Profumi e sapori della cucina giordana

La Jaha, antica cerimonia beduina del caffè

Nelle zone del Wadi Rum, o valle della Luna, una valle erosa nel tempo dallo scorrere di un fiume che attraversava i suoi terreni sabbiosi contornati da roccia granitica e resa celebre da Lawrence d’Arabia che stabilì qui uno dei suoi avamposti durante la Rivolta Araba, ancora oggi si svolge il rito della Jaha, la tradizionale cerimonia del caffè beduina riservata agli ospiti più importanti. Questo rituale di accoglienza e ospitalità avviene sotto le tende scure di pelli di capra in cui vivono accampati i beduini e segue regole molto precise: l’acqua, qui bene preziosissimo, viene fatta bollire in un grande bricco di metallo su delle braci ardenti posizionate in una buca scavata nella sabbia, i chicchi verdi di caffè vengono fatti tostare a fuoco vivo sulla padella tradizionale, la mihamasa, sprigionando tutto il loro aroma nell’aria. I chicchi tostati vengono poi pestati e polverizzati in un mortaio insieme ai semi di cardamomo e questa miscela viene messa nell’acqua del bollitore dove viene lasciata in infusione per almeno sei o sette ore ed ottenere così il khamìr, l’infuso di caffè, che viene poi trasferito in un secondo bricco a cui viene aggiunta altra miscela di caffè e cardamomo che segue un altro processo di bollitura che può essere ripetuto più volte. Infine l’infuso viene travasato in un’ultima caffettiera, spesso decorata e cesellata con raffinati ghirigori, e servito per tre volte di seguito in piccolissime tazzine. La prima accompagnata da un augurio di pace come segno di diyàfa, di ospitalità, nel secondo assaggio, as sefe, si dà nuovamente il benvenuto all’ospite augurando futuro libero dai contrasti, e l’ultima volta, al keif, è per onorare l’allegria e l’amicizia che l’incontro ha generato. Il caffè viene poi continuamente fatto circolare tra gli ospiti che si fermeranno quando si riterranno soddisfatti indicando al padrone di casa di averne a sufficienza facendo oscillare tra il pollice e l’indice e da destra verso sinistra, la propria tazzina vuota. Attenzione ovviamente a non mescolare per non far risalire i fondi di caffè e cercate di bere a piccoli sorsi sempre per evitare di ritrovarvi dell’antipatica polverina in bocca. La lunga infusione del khamìr rende questo caffè quasi denso in bocca e se soffrite di tachicardia state attenti a far oscillare la vostra tazzina in tempo, perché è un caffè davvero forte.

Mangiare alla beduina

Quando ero piccina, la mia mamma ogni tanto mi rimproverava quando a tavola, come diceva lei, mangiavo come una beduina, cioè con le mani.
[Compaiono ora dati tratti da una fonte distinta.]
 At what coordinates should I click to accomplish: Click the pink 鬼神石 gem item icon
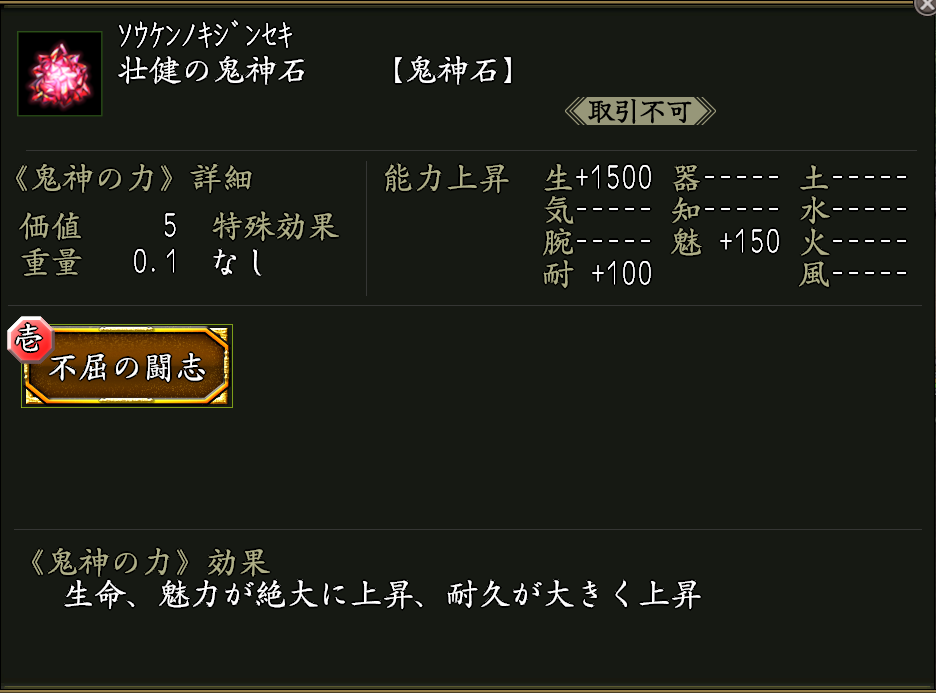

Qui in Giordania invece mangiare come i beduini è considerato indice di convivialità e amicizia e le posate sono il vero insulto al bon ton mediorientale. Per raccogliere la maggior parte delle pietanze viene utilizzata come cucchiaio la pita, o pane arabo, l’antenato della piadina romagnola. Questo pane lievitato tondo a base di farina di grano viene cotto ad altissime temperature per contatto su una piastra, e il suo rigonfiamento immediato per shock termico permette, una volta raffreddato, di dividere perfettamente le due metà e utilizzarlo come una tasca da poter farcire, oltre che come pane di accompagnamento. La manaqish invece è una specie di larga focaccia piatta, simile alla base di una pizza, che viene spesso farcita con carne macinata di agnello o montone, o semplicemente condita con lo za’hatar, il profumatissimo misto di spezie tipico della Giordania. Per comporre questo mix vengono di solito utilizzati il timo, l’origano, il sesamo, il sale e il sommacco, una particolare spezia dal colore rosso scuro dal sapore acidulo che ricorda il limone e che contiene uno degli indici antiossidanti più alti in assoluto. Allo za’hatar possono essere aggiunti anche issopo, maggiorana, salvia e menta a seconda delle diverse zone e dei gusti. Questa miscela di spezie è anche utilizzata in aggiunta all’olio d’oliva per creare un intingolo dove poter inzuppare la pita, o per insaporire carni e verdure.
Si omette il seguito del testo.